CPU temperatures in linux: throttling or wrong reading?
The difference is due to windows and linux using different CPU throttling profiles.
You do have some control over this on linux. For example, the following command will show you which profile is currently being used:
cat /sys/devices/system/cpu/cpu0/cpufreq/scaling_governor
There are ways to choose which profiles to use. The Arch Linux wiki has good information on this, it may be worth a read:
CPU Frequency Scaling - Arch Wiki
There is an additional issue of fan control -- you need to make sure you have the proper drivers for controllin your fans and that they are set to a high enough speed when gaming.
Linux on Laptops can be a helpful resource.

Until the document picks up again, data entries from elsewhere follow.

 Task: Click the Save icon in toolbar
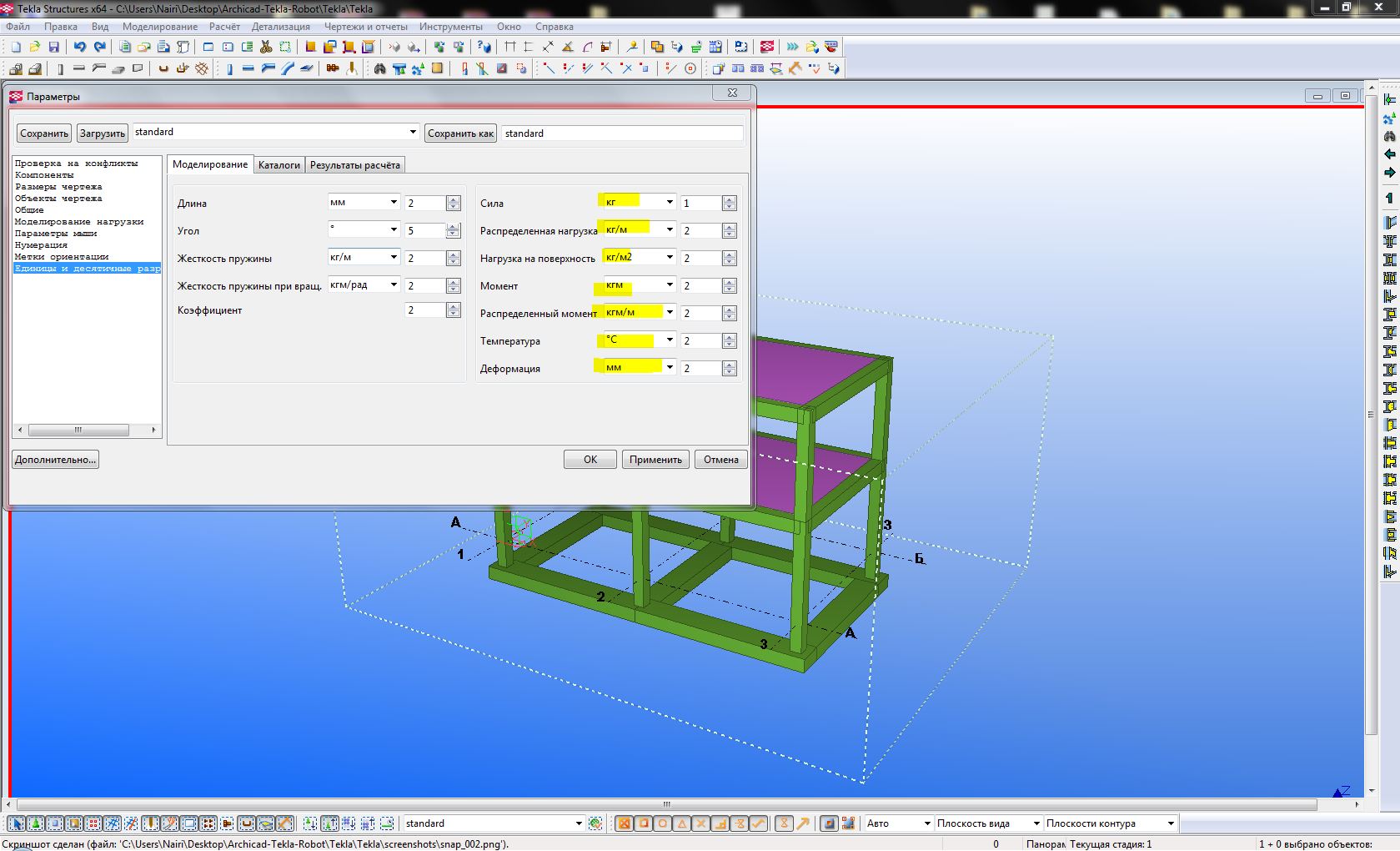point(54,47)
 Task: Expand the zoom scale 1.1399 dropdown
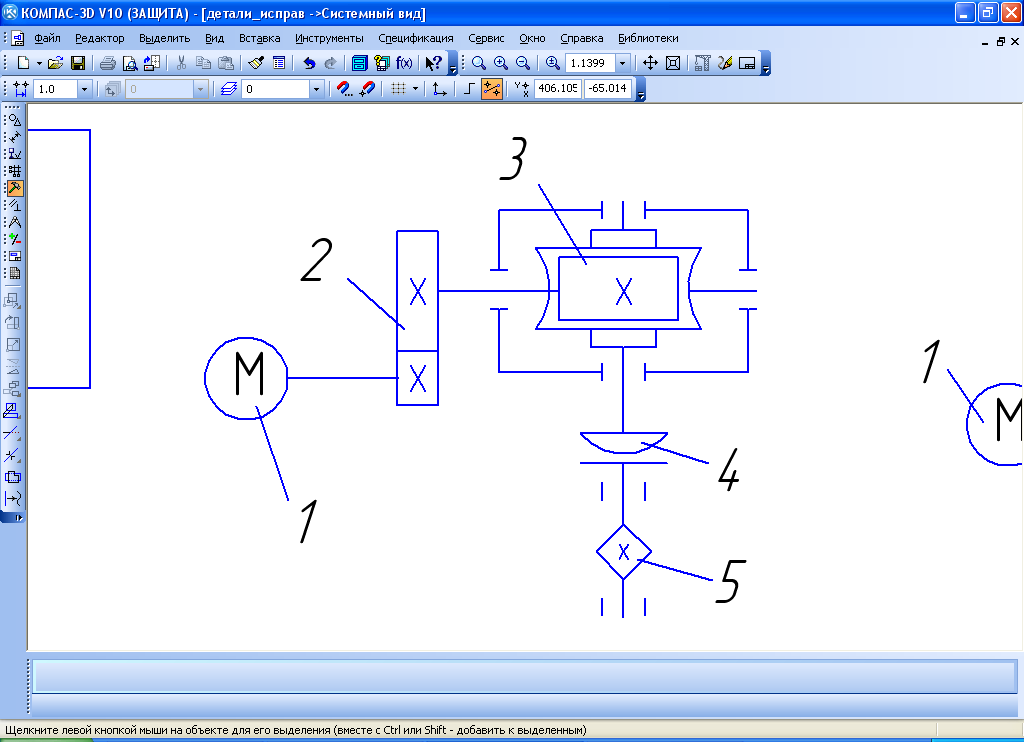[x=623, y=63]
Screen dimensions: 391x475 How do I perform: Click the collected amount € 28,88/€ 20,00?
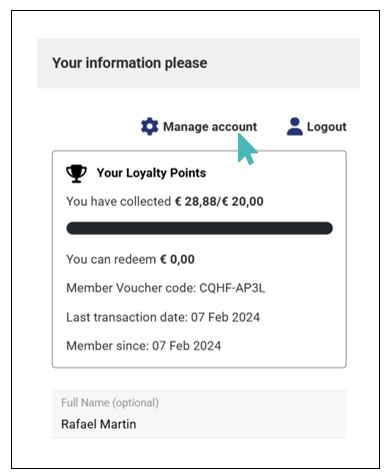[x=219, y=202]
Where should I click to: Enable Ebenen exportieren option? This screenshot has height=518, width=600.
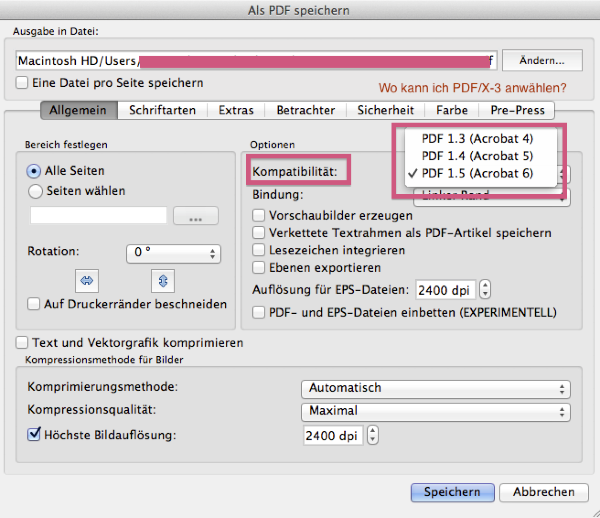click(x=259, y=268)
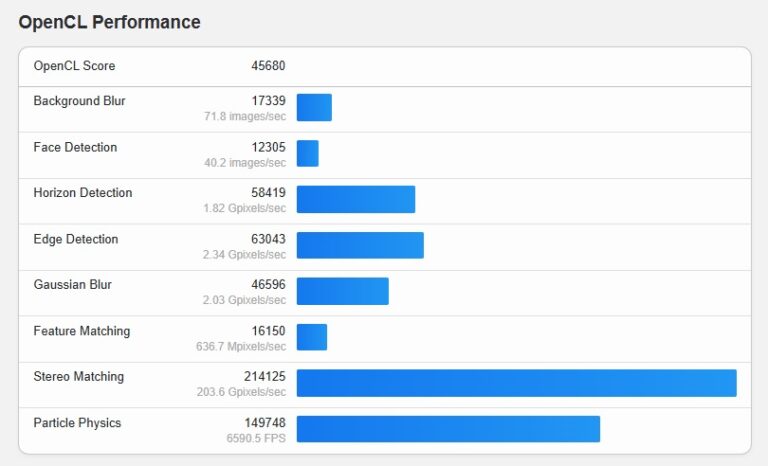768x466 pixels.
Task: Click the Stereo Matching long bar
Action: 516,383
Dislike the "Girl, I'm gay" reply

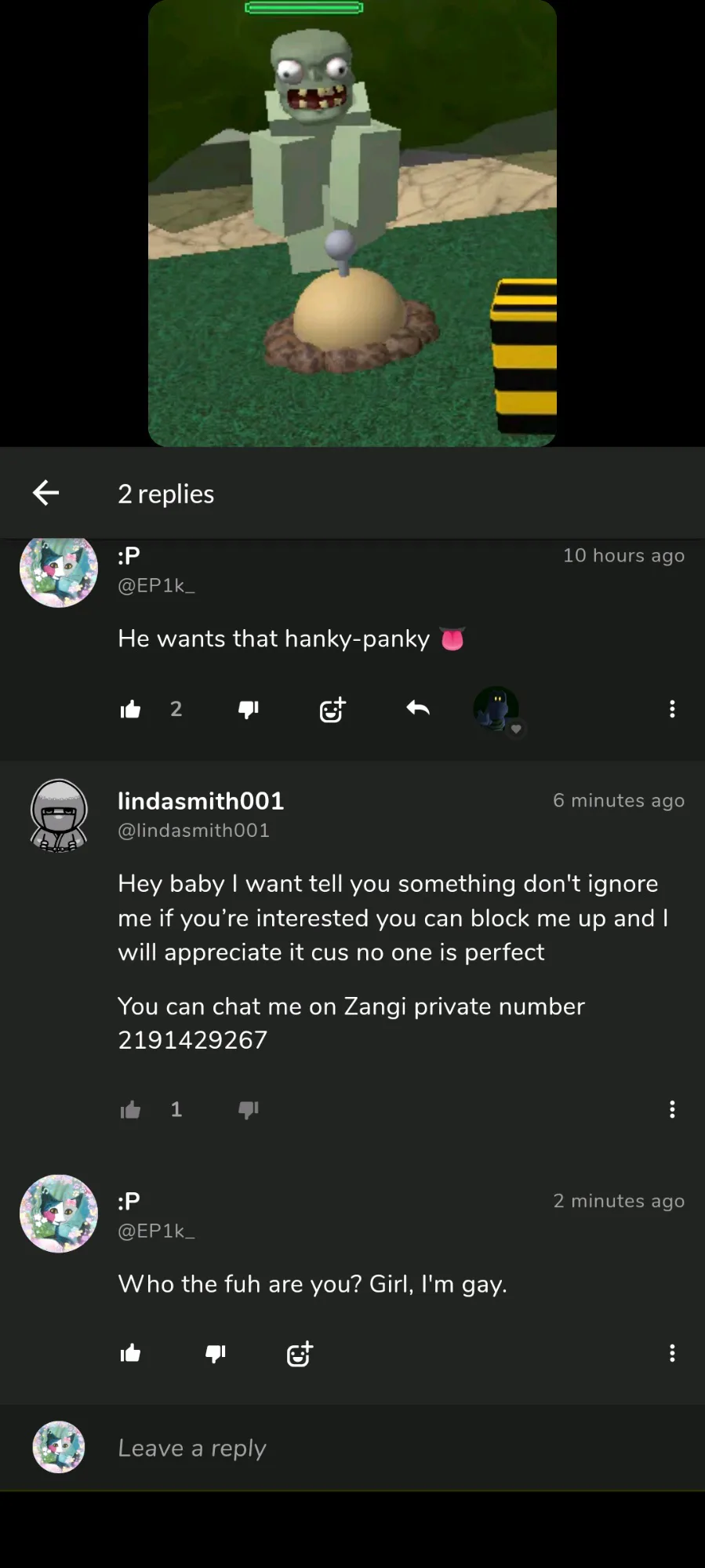click(216, 1353)
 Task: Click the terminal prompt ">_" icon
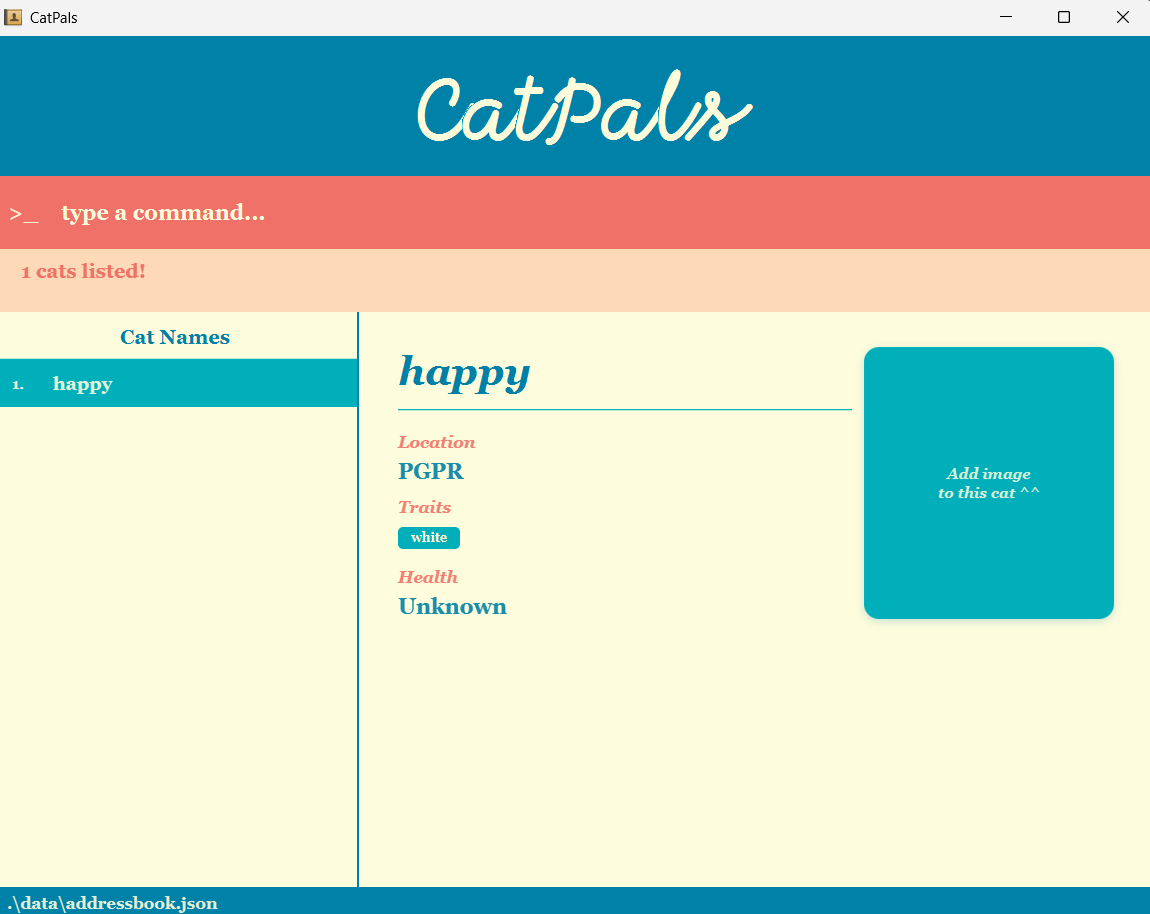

I believe the reason for the difference is because your Windows installation has the Intel Dynamic Platform and Thermal Framework driver which adjusts the frequencies to manage the temperature. Your Linux installation does not have this so your CPU will just run at maximum frequency regardless of temperature, so it'll jump to the maximum of 100C until the CPU's firmware minimizes all frequencies until the temperature drops, then it returns to max frequency and this repeats.
Unfornately the Intel DPTF driver is not availabe for linux AFAIK, so unless you can set up some software to do the equivalent of it (thermald maybe?), I guess you can only simply limit the maximum frequency.
I do not understand how the temperature changes so instantaneously though (it changes between 60C and 100C in a fraction of a second on my friend's Y520 that's missing the Intel DPTF driver; I've never seen any CPU temp change anywhere near that rapidly). I thought it's caused by bad thermal contact between the CPU and heatsink but maybe the chip is designed like this and it's supposed to be managed by the Intel DPTF driver to work properly.